By nightfall the next day we had walked along some beautiful, old, dormant train tracks through the middle of the jungle and arrived at Aguas Calientes; the town by which you access Machu Picchu. This is our first night on the trip that we stay in a hostel and have warm showers. Words can’t describe the immeasurable bliss that is a hot shower after four days of filthy trekking.
L to R: My legs after the unforgiving bug attack. The view of Salkantay.
3:45am. Why am I awake? Oh yeah, to race to the entrance of Machu Picchu to guarantee our tickets to Wayna Picchu! Wayna Picchu is the mountain next to Machu, which is taller and when on the top; it ensures the very best photos of the eagle shape that Machu was built in. It’s pitch black and cold and there are flashlights and scrambling and madness everywhere. It’s hard to describe the walk up the mountain. It’s a tiny dirt trail that is in part steps so steep that you need to cling to the sides of the mountain so as not to pummel off the edge. If you are wondering why this dark race is necessary, it’s because the buses don’t start operating until it’s light and by then the limited tickets to Wayna Picchu will surely be gone. Look, I don’t deal with steps very well. It’s not that I’m unfit but when I push my lungs too hard they retaliate by gifting me with an asthma attack. Because of this I was going sloth-slow and Grace and Kate became restless and told me they’d meet me at the top, taking off into the darkness with our only flashlight. For a time I clambered on, probably looking much like a mole in the sunlight, feeling my way along the edge of the mountain. Luckily I was saved by an American couple who were going the same pace as me and allowed me to steal their light until the top.
Everything about Machu Picchu was amazing and made every single aspect of the trek worth it! …Even the poo on my leg. Wayna Picchu was just as epic. The climb up stayed true to the rest of the trip and didn’t disappoint with its paper-thin trails, 90-degree incline and sketchy ledges. On the way back down as we were nearing the bottom I actually saved Kates life.

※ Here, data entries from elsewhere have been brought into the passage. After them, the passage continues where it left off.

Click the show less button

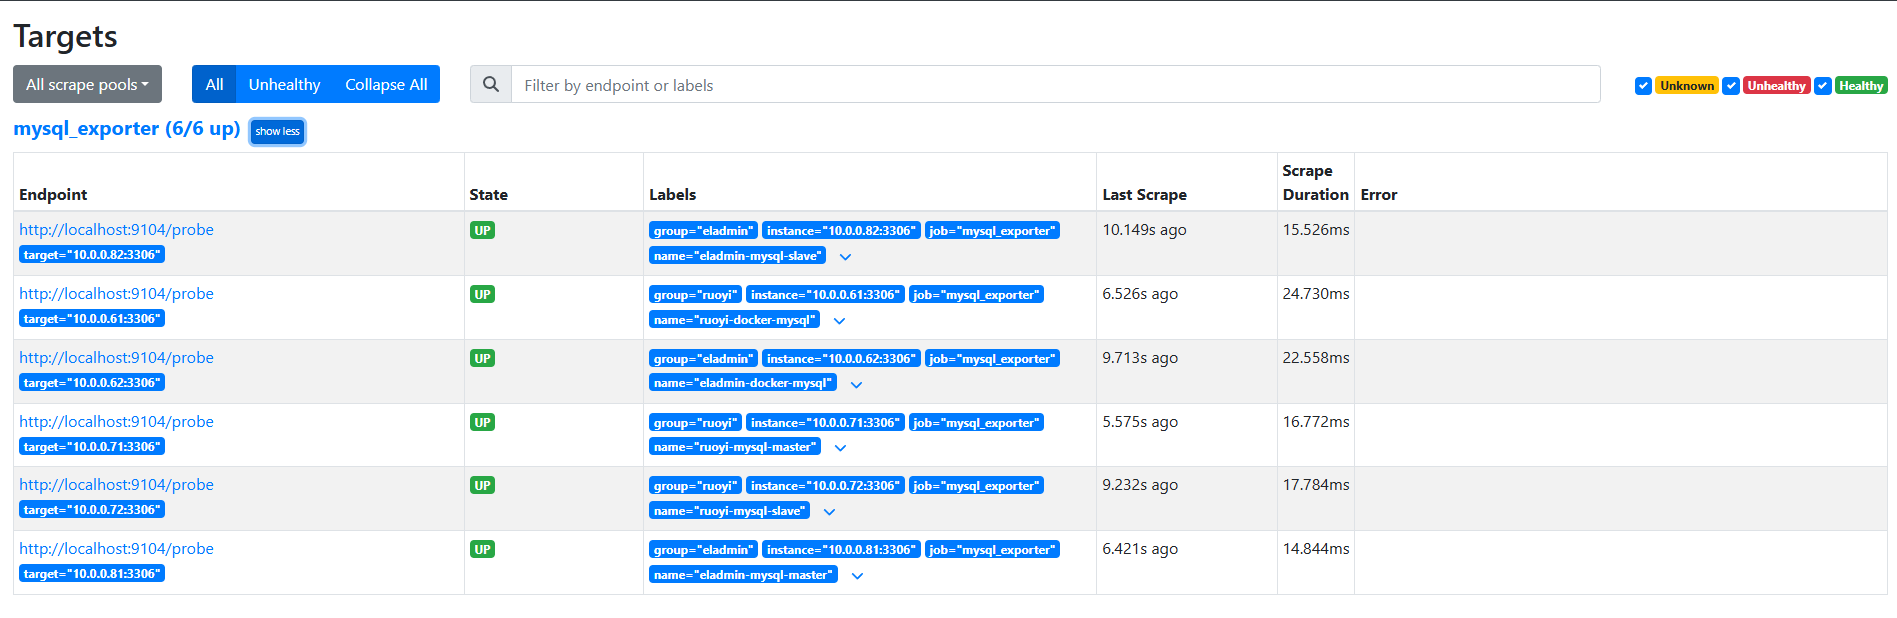point(277,132)
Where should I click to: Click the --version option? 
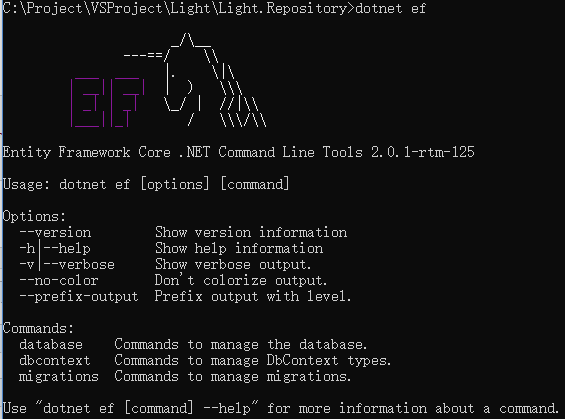55,232
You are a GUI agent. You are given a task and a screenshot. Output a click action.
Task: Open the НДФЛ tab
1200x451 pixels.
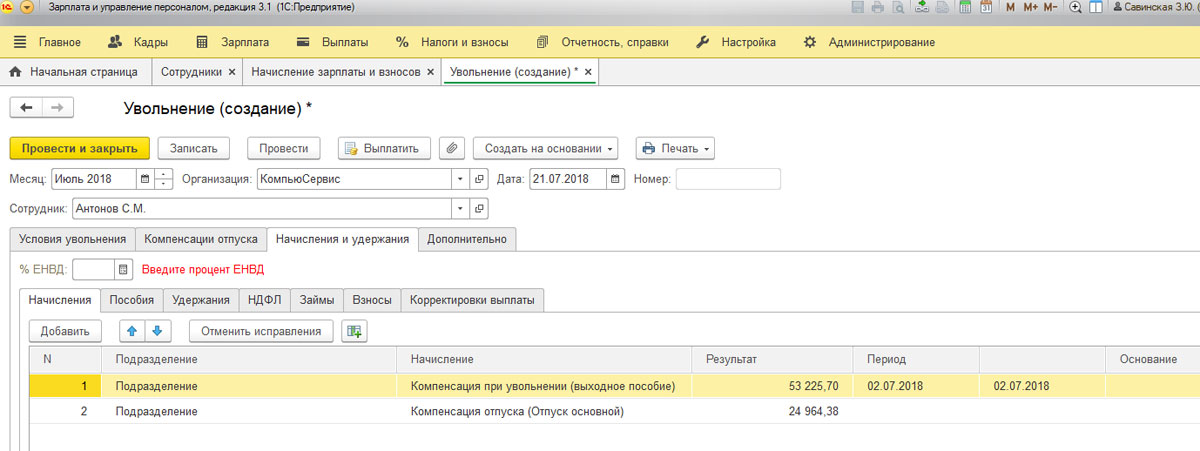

The lack of OH&S was bound to catch up with us sooner or later. As we tiptoed along the edge I hear a rustling in the grasses above my head. It sounded like a monkey but no one else seemed to notice it. It concerned me so I stopped still, straining to listen. The sound was that of a large rock falling and rolling down the steep edges at quite a speed… And it was going to land right where Kate was standing! At the last milli-second I managed to pull Kate out of the way as a rock about 20cm in diameter crashes in the exact spot that Kate had been. It smashed onto the pathway, threw itself over the edge again and continued down the mountain. It was definitely big enough to have caused a serious head injury had it hit her. As there were at least 30 people on various parts of the trail directly above us I’d figured someone had kicked the rock over the edge, stupidly endangering everyone’s lives. I screamed up the mountainside some obscenities and demanded to know what they were doing. No one had the balls to reply. Later that day a trekker came up to us to apologise and explained the they had lost their footing and the rock simply rolled over the edge. Kate so owed me a life-save after that.
L to R: Gorgeous Machu Picchu (with no tourists, cause it’s like… 6am). Topless at Wayna Picchu (this photo was taken in 2009 so I’m pretty sure we started that topless craze). Vegemite makes it to Machu. Me and Machu. And a llama at Machu (the llamas there are real friendly, and such posers!)